My First Time Praying at the Kotel's Egalitarian Prayer Plaza
In the spring of 2014, while studying in Haifa, I traveled down to Jerusalem to meet up with my mother and other members of our congregation who were visiting Israel. After a number of trips to Israel with my family, my synagogue, and my youth group, I had become familiar with the Jerusalem tourist circuit: ancient sites, bustling markets, museums, memorials and, of course, the Western Wall.
At the Kotel itself, I had grown all too used to my family and friends splitting in two, as the men went to pray in the men’s section and the women went to pray in the women’s section. This trip was different, though.
With the establishment of an egalitarian prayer plaza at the Western Wall in late 2013, I could now pray at one of Judaism’s holiest sites alongside my mother. As we approached the plaza together, I remember feeling grateful and hopeful. I was grateful for advocates of religious pluralism such as Women of the Wall and the Israel Religious Action Center, whose tireless activism pushed the Israeli government to build the egalitarian plaza, securing the opportunity for families like mine to pray together at the Western Wall.
I also felt hopeful that the establishment of this plaza would not mark the end of the journey toward increased recognition of progressive Judaism in Israel. While it is good to have a dedicated egalitarian space at the Kotel, the space itself fails to meet many of the conditions spelled out by Women of the Wall. It is small, not easily accessible to those with physical disabilities, and set off from the main Western Wall plaza.
In this sense, the egalitarian plaza reflects the experience of many non-Orthodox Jewish communities in Israel. They, too, have secured important victories but remain far from their ultimate goals. In the absence of national action on pluralism issues, individual communities have turned to their local governments. Municipalities have been showing increasing generosity towards organizations that promote religious pluralism, providing religious groups with space for services, hosting joint programs and providing free land for synagogue construction. Over the summer, the Jerusalem City Council approved funding for organizations that support religious diversity, including the Hebrew Union College – Jewish Institute of Religion’s campus.

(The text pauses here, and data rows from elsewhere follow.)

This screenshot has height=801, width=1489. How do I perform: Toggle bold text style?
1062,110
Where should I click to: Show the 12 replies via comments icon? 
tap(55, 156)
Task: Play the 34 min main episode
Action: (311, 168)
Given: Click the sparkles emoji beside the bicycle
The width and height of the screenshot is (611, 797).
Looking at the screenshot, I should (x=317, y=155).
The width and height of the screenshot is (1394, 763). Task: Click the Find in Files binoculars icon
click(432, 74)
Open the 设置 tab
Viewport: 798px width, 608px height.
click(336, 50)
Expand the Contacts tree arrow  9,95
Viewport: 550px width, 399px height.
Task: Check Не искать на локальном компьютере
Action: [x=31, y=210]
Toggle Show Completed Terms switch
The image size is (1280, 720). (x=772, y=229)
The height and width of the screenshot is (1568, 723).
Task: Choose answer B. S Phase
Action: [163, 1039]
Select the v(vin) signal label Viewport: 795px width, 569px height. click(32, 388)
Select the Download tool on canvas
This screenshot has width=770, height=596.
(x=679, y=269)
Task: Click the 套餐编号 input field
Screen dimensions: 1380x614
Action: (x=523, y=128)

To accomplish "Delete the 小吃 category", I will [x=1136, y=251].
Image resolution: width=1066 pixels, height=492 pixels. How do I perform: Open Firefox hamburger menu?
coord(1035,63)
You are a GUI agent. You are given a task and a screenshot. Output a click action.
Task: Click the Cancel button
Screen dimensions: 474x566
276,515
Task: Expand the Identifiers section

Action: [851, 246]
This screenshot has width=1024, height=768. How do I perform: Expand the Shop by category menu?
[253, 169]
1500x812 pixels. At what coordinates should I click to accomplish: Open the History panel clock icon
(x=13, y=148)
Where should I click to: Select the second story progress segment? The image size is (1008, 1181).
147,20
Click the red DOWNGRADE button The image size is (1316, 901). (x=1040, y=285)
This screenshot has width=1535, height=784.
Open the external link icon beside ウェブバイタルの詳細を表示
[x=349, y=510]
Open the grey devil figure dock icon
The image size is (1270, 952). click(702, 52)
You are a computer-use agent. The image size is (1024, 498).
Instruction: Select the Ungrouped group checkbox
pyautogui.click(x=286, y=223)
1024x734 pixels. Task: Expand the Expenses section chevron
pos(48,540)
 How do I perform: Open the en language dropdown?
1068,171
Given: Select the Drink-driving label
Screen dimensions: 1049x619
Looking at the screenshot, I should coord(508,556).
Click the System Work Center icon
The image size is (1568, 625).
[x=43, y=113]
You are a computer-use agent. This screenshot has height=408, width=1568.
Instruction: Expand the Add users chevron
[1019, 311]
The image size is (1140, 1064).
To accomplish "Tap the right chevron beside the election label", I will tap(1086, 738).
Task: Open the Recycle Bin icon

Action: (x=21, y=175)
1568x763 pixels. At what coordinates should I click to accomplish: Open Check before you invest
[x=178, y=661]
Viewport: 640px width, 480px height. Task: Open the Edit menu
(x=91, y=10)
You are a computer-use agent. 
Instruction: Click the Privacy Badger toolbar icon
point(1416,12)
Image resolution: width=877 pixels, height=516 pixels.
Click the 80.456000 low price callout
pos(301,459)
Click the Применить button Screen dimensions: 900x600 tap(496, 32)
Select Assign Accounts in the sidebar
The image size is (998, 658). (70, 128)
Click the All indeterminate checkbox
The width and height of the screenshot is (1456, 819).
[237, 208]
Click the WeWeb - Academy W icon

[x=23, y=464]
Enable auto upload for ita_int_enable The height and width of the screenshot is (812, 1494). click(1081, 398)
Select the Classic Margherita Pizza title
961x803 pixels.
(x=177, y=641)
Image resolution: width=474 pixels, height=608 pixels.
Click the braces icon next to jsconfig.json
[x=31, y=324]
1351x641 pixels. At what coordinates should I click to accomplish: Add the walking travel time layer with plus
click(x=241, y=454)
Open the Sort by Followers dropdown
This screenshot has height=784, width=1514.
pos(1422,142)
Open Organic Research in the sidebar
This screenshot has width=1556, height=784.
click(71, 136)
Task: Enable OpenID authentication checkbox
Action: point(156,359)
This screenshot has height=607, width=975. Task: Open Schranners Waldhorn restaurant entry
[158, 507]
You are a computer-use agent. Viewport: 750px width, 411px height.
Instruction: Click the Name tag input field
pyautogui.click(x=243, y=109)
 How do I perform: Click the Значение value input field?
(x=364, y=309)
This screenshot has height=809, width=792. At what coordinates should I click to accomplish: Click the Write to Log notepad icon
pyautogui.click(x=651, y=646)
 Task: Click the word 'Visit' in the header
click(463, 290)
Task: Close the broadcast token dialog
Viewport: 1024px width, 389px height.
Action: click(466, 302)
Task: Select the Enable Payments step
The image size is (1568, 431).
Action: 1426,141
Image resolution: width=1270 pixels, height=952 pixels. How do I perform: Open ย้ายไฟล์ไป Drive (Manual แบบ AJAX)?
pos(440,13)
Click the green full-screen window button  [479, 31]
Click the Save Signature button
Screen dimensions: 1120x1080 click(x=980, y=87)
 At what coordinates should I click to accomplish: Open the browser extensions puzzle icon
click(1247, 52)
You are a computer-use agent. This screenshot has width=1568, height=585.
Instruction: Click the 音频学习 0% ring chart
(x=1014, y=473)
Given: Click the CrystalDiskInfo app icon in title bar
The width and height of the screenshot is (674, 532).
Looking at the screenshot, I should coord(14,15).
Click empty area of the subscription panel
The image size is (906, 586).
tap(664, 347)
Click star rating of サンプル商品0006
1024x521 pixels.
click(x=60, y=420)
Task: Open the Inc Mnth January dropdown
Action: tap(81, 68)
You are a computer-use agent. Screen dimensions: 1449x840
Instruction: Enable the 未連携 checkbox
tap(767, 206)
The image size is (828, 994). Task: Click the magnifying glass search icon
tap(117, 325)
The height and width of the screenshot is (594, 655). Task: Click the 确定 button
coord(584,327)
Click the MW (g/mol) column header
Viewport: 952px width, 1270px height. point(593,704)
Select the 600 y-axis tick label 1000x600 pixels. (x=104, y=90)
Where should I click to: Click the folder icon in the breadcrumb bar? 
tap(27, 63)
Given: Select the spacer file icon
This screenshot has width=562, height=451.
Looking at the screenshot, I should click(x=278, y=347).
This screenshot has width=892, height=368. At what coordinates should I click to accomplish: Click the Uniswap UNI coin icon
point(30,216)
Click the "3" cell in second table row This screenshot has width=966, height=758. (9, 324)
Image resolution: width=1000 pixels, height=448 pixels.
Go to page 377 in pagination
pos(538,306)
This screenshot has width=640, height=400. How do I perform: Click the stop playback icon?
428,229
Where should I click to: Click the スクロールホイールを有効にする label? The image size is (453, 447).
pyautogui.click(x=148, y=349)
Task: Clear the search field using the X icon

And yet, these achievements leave us far from the vision of “full equality for all streams of Judaism in Israeli religious life” (Religious Pluralism in Israel, 1999). Even the activities sanctioned by local governments are typically categorized as social and political gatherings, rather than religious observances. The Orthodox Chief Rabbinate retains control over conversion and marriage issues. The Israeli government pays the salaries of only four Reform rabbis, and even they receive payment from the Culture and Sport Ministry rather than the Religious Services Ministry. Though the bottom-up approach progressive communities are taking has yielded some important steps forward, there is still a lot of work to be done.